26 groszy za kilometr
W Polsce mamy 916 km autostrad. Dziś nie wszystkie są płatne, ale to się zmieni i w najbliższych miesiącach przyjdzie nam uiszczać opłaty także za przejazd darmowymi obecnie odcinkami. Dzisiaj średnia cena za każdy przejechany płatnym odcinkiem kilometr to 26 groszy. W efekcie przejazd 61-kilometrową trasą z Katowic do Krakowa kosztuje kierowcę 16 zł. Za 150 km A2 między Koninem a Tomyślem trzeba zapłacić 39 zł. Nieco taniej jest na A1. 89 kilometrów z Gdańska do Grudziądza to koszt 17,5 zł. Czyli niemal 20 groszy za kilometr. To tyle ile wynosi ustalona przez resort infrastruktury stawka, która będzie obowiązywać na odcinkach A2 z Konina do Strykowa i A4 z Wrocławia do Katowic.
Gorzej niż w Grecji
Polska stawka za kilometr jest zbliżona do tych obowiązujących w innych krajach Europy, gdzie opłaty są pobierane na bramkach wjazdowych. Z danych biura podróży PZM Travel wynika, że we Włoszech, Hiszpanii i Portugalii kierowcy płacą odpowiednio: 36, 32 i 29 groszy. We Francji koszt jest podobny do tego nad Wisłą (27 groszy). W Chorwacji każdy przejechany kilometr to 20 groszy. Takie porównanie może być jednak mylące. Dużo bardziej wymowne jest porównanie opłat i naszych zarobków. Wtedy okaże się, że za średnią krajową polski kierowca może przejechać: 16,1 tys. km (przy stawce ustalonej przez rząd) lub 12,4 tys. km (przy stawce ustalanej przez prywatne firmy). To ponad cztery razy mniej niż kierowca z pogrążonej w kryzysie Grecji. Tam za średnią pensję można przejechać 53,9 tys. km.

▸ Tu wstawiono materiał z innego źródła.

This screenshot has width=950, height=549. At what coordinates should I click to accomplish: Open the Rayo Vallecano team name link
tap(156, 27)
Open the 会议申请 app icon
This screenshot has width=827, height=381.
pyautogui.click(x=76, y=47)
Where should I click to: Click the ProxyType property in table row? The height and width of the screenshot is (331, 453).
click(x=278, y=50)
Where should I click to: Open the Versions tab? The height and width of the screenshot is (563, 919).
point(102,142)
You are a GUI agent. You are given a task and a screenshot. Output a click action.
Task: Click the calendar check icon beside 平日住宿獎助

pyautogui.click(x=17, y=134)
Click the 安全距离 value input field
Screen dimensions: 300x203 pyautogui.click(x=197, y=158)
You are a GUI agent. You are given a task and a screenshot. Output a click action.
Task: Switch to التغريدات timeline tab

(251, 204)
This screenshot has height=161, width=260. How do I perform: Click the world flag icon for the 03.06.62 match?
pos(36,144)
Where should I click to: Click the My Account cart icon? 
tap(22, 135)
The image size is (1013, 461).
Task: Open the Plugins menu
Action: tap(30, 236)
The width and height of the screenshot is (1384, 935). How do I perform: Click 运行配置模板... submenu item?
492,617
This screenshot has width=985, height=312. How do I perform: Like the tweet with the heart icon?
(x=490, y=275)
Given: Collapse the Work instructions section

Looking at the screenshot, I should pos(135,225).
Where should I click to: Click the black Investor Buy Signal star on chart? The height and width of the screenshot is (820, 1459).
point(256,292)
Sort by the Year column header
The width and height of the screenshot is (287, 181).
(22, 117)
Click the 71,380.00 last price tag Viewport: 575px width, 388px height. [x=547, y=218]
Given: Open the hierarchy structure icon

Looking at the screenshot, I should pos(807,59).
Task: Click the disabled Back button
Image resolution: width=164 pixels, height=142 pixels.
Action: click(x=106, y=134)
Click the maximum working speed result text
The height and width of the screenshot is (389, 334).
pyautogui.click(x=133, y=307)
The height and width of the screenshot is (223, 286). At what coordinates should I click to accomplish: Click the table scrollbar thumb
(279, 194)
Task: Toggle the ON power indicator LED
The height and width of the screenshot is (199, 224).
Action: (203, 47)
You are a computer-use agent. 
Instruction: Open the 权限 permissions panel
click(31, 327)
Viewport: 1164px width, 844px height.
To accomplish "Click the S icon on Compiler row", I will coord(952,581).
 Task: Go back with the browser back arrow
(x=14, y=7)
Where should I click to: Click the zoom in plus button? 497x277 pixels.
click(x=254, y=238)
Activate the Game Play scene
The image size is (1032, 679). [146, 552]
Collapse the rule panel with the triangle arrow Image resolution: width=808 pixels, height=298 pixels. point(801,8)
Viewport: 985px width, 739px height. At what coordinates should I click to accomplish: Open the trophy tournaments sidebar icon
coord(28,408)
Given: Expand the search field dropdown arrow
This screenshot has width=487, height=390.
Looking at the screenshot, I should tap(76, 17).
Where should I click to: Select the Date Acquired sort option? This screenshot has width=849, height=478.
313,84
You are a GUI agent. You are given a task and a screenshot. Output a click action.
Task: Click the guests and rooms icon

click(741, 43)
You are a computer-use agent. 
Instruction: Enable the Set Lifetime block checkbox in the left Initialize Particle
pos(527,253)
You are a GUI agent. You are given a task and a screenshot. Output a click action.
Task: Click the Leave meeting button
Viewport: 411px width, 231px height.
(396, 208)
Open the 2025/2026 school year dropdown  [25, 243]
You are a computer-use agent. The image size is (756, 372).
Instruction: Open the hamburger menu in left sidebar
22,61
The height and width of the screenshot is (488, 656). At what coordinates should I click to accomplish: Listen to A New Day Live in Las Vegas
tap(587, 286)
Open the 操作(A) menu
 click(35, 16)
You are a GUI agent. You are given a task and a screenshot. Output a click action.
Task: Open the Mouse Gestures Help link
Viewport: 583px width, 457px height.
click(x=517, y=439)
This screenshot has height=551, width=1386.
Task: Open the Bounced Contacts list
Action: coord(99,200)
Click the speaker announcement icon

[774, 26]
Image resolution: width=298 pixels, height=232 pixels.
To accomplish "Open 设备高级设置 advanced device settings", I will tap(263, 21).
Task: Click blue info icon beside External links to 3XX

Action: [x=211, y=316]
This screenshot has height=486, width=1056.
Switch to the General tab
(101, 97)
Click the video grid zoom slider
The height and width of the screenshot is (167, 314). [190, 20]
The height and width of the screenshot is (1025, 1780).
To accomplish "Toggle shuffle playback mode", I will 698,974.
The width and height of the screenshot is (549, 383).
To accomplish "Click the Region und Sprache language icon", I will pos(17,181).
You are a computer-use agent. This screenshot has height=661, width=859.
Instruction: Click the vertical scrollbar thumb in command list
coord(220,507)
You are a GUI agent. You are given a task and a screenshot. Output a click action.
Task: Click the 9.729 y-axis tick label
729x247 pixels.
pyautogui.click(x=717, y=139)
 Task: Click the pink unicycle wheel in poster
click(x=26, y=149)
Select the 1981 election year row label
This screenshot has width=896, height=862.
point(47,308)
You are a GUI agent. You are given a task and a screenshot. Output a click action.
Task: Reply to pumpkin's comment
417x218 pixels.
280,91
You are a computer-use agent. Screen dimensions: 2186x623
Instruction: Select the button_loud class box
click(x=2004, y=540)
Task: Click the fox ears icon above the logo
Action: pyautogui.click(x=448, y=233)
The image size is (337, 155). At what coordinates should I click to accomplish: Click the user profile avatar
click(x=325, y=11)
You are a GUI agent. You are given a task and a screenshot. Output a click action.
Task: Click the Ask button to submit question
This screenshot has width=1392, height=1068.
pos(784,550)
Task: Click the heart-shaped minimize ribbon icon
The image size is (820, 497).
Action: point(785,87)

Dużo lepiej mają kierowcy we: Francji (46,6 tys. km), Włoszech (28 tys.km) i Hiszpanii (26,2 tys. km) i Portugalii (19,8 tys. km). Nawet w krajach, w których zarabia się gorzej niż w Polsce kierowców stać na więcej. W Macedonii i Serbii za średnią pensję – ok. 500 euro – można przejechać 18–19 tys. km płatnymi drogami. W krajach, w których opłaty pobierane są w zależności od odcinka tylko Chorwatów stać mniej więcej na przejechanie porównywalnej do sytuacji w Polsce długości (13,5 tys. km).
Ile za winietę
System poboru opłat na bramkach to jedno z trzech stosowanych rozwiązań w kwestii autostrad. W części państw płaci się ryczałtem. W: Austrii, Bułgarii, Czechach, Rumunii, Szwajcarii, Słowenii i na Węgrzech kierowca kupuje winietę. Ceny i czas obowiązywania różnią się w zależności od kraju. W Czechach 10-dniowa winieta kosztuje 250 koron, czyli około 40 zł. Taniej jest w Austrii, gdzie 10-dniowy dokument kosztuje 7,9 euro (około 32 zł). W Bułgarii tygodniowa winieta to koszt 5 euro (20 zł.). Na Słowacji za taką samą winietę płacimy 7 euro (około 28 zł), a w Słowenii dwa razy więcej bo 15 euro (60 zł).
Szwajcaria najdroższa
Najdrożej jest w Szwajcarii i to wcale nie za sprawą szybującego kursu tamtejszego franka. By podziwiać kraj Alp i czekolady z perspektywy dróg szybkiego ruchu trzeba kupić roczną winietę. Jej koszt to 40 CHF, czyli obecnie około 130 zł. Póki co w wielu krajach – m.in. w: Belgii, Danii, Estonii, Finlandii, Holandii, Luksemburgu, Niemczech, Rosji, Szwecji, Wielkiej Brytanii oraz na: Litwie, Łotwie i Białorusi autostrady są darmowe. To cieszy Polaków podróżujących po Europie, ale w wielu krajach – w tym najważniejszych dla polskich kierowców Niemczech – pojawiają się zakusy na wprowadzenie opłat.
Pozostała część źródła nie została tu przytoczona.